Wednesday 10th July was a hot day and I would have had to drop off the Ridge to find water a few times if I had not had a two litre bottle stashed at Gars Bheinn and friends Kirsty, Alf and Finlay mad enough to give up their time. They offered to drive me over there from home in Wester-Ross. Let me get a brief sleep in their camper bus. Saw me off from the Sligachan at 4am. with a belly full of porridge. Walked up to the In Pin with food and water to help me along and generally be there to deal with whatever might happen.

Three smiling faces to greet me at the end of the day, pat me on the back, put the kettle on and all that. Get me safely home to my own bed. Very good friends indeed and all without any forward planning at all, just a throw away comment in a conversation. As I set out the Karma was good, I was going to have a great day.

When I popped out of the thick fog of a valley inversion into the soft rays of the early sun at the top of the first pinnacle on Pinnacle Ridge, Sgurr nan Gillean, I knew everything was as right as it could be and I was feeling pretty happy. Getting back to the Sligachan sixteen hours later was an amazing feeling of pleasure and satisfaction. Everything was hurting and I was tired to say the least but I was very, very happy. The day had been a lot of fun and as hard as I thought it would be.

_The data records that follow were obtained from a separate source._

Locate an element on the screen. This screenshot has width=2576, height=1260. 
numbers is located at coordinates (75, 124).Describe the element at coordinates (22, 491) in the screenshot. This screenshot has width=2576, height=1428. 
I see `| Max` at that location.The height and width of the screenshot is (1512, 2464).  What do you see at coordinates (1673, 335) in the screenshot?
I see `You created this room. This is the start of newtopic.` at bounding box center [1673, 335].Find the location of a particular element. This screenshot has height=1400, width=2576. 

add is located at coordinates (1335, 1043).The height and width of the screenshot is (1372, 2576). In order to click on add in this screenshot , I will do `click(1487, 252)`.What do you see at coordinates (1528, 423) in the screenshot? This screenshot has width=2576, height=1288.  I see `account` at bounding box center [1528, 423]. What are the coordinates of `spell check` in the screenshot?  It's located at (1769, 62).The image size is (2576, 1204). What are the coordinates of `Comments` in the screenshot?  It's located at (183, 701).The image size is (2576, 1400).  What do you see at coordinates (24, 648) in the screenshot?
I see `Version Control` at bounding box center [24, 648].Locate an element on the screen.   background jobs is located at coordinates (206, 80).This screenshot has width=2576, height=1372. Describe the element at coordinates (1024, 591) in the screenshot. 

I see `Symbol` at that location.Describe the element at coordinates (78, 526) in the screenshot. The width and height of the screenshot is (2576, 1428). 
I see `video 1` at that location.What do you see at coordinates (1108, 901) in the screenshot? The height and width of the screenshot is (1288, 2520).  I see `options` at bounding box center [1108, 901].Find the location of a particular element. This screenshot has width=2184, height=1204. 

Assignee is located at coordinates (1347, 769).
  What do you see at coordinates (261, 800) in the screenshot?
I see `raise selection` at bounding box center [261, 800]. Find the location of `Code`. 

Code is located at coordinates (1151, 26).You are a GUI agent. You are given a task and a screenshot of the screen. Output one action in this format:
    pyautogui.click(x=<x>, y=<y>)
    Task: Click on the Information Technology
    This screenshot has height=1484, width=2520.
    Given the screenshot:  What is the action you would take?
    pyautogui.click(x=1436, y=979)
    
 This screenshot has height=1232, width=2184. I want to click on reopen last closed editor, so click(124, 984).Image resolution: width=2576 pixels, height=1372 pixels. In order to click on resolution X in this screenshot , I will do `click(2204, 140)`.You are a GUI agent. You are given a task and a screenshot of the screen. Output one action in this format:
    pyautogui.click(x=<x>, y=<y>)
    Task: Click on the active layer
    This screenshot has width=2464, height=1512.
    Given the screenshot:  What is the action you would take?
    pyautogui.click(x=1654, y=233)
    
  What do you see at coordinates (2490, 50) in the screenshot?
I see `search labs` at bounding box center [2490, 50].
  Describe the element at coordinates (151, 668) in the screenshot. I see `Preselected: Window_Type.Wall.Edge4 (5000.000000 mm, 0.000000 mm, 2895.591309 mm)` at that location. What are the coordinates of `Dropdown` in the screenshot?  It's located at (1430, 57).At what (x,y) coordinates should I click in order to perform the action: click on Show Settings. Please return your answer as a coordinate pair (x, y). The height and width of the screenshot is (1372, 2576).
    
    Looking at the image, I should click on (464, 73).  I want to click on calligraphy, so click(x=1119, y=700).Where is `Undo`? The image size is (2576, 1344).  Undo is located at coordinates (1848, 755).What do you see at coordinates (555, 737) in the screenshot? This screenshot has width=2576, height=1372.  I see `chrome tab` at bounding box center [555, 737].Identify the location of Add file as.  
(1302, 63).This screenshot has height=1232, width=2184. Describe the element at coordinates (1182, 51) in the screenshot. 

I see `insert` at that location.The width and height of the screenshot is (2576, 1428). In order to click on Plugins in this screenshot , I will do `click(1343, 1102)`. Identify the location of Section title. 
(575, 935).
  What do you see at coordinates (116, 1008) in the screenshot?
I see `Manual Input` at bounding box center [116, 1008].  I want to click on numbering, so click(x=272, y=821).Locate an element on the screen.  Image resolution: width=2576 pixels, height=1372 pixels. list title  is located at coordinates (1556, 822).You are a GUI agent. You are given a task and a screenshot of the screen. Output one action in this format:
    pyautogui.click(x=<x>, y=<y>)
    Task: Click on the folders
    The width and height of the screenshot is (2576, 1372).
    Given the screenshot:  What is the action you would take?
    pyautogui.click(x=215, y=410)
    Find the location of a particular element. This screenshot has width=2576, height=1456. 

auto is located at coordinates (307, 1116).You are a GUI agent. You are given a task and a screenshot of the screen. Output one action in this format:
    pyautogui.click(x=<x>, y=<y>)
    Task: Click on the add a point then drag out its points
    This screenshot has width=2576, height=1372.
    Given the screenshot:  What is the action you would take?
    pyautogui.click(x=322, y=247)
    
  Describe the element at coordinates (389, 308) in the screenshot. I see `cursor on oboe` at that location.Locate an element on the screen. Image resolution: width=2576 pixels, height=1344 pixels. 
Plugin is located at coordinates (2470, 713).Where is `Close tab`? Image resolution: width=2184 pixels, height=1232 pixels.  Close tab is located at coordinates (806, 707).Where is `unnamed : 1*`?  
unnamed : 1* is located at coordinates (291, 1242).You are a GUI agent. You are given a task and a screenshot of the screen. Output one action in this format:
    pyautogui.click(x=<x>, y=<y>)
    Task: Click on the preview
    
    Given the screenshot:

The little chats I had had with friendly people I bumped into along the way (some twice!), the dryness of the rock, the odd shady, overhung spot to lie in and rest for ten or fifteen minutes of blissful stillness, the taste of a sip of water, very familiar holds and mountain features for constant company. It is no record, that is for sure, but for me it is. I can’t imagine ever doing it again. I told my wife, Angela, to stop me if I tried. But would I take any notice? Anyway, another sequence of memories to cherish forever, for as ever as I am alive. I love that.

Sixteen hours car to car. I would describe it as fast walking, certainly not running. I am a climber for heaven's sake, I am really not a runner but might be going that way if I don't watch out. That is inspired by my great friend Colin Meek who spent thirty days last summer running the Watershed of Scotland. Talk about digging deep!